## Given task 1
Answer these questions using Source 1A:
(a) Who is named as the most liberal of the ExComm members?
(b) What did Acheson believe was the only respectable course of action for the United States?
(c) What did Stevenson propose in return for the Soviets withdrawing their missiles from Cuba?
## Given task 2
From Source 1A, extract the part that opens with the words containing "The kinds of" and closes with "of political opinion.".

## Source passage
┄┄┄┄┄┄
HISTORY PAPER 1
GRADE 2
NATIONAL SENIOR CERTIFICATE EXAMINATIONS
ADDENDUM
MAY/JUNE2019

QUESTION 1: HOW DID THE UNITED STATES OF AMERICA AND THE SOVIET UNION USE BRINKMANSHIP TO RESOLVE THE CUBAN MISSILE CRISIS?
SOURCE 1A
The source below outlines the discussions that members of the Executive Committee (ExComm) from the United States of America held regarding the deployment of Soviet missiles to Cuba.

The kinds of people involved in the ExComm meetings were diverse (different) and even conflicting in their opinions. From the most conservative, probably General Taylor as Chairman of the Joint Chiefs, or Dean Acheson, to the most liberal, Adlai Stevenson, they encompassed (included) a broad spectrum (variety) of political opinion.
The conservative extreme, represented by Acheson and Taylor favoured an out and out military showdown. Acheson himself saw the entire affair as a test of wills, and believed the only respectable course of action for the United States was a decisive air strike. General Taylor, along with the other Joint Chiefs, strongly supported Acheson's position. At the opposite end of the hawk-dove continuum (range) was Stevenson. He proposed withdrawal of US missiles from Turkey and Italy in return for the Soviets doing the same in Cuba. The reaction to this from other ExComm members was a swift and overwhelming negative.
┄┄┄┄┄┄
## Dataset rows

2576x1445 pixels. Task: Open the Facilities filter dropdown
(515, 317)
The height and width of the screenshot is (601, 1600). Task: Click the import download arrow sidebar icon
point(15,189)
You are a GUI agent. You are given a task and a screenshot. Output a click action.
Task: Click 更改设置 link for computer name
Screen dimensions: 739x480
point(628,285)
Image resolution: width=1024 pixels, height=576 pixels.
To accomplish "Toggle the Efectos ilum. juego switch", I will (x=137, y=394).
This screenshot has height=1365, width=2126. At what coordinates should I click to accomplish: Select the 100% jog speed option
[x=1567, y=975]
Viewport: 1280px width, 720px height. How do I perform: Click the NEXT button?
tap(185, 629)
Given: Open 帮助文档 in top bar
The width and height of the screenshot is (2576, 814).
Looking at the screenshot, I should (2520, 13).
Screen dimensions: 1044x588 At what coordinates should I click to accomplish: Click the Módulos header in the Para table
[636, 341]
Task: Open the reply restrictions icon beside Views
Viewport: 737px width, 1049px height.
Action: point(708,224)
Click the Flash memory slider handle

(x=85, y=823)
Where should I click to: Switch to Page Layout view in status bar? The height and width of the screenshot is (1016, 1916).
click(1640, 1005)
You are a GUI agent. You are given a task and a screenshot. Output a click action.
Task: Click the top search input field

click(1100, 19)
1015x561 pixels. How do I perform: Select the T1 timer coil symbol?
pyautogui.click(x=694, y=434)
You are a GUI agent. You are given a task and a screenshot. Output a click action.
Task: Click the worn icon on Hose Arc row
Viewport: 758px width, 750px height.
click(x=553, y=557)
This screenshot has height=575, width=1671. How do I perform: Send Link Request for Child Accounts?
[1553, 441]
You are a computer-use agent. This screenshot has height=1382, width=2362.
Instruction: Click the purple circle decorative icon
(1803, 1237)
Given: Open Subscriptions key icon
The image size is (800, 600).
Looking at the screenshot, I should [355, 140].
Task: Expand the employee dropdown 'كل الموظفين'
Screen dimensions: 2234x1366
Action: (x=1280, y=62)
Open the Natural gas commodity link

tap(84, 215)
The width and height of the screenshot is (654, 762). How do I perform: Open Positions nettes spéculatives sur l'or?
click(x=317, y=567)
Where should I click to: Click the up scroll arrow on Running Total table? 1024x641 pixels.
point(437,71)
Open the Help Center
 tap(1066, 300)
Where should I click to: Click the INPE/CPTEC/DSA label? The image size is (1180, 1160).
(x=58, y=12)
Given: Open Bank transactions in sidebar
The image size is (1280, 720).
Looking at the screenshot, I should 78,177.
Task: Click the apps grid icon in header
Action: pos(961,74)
┄┄┄┄┄┄
## Complete output 1
(a) Adlai Stevenson
(b) A decisive air strike
(c) The withdrawal of US missiles from Turkey and Italy

## Complete output 2
The kinds of people involved in the ExComm meetings were diverse (different) and even conflicting in their opinions. From the most conservative, probably General Taylor as Chairman of the Joint Chiefs, or Dean Acheson, to the most liberal, Adlai Stevenson, they encompassed (included) a broad spectrum (variety) of political opinion.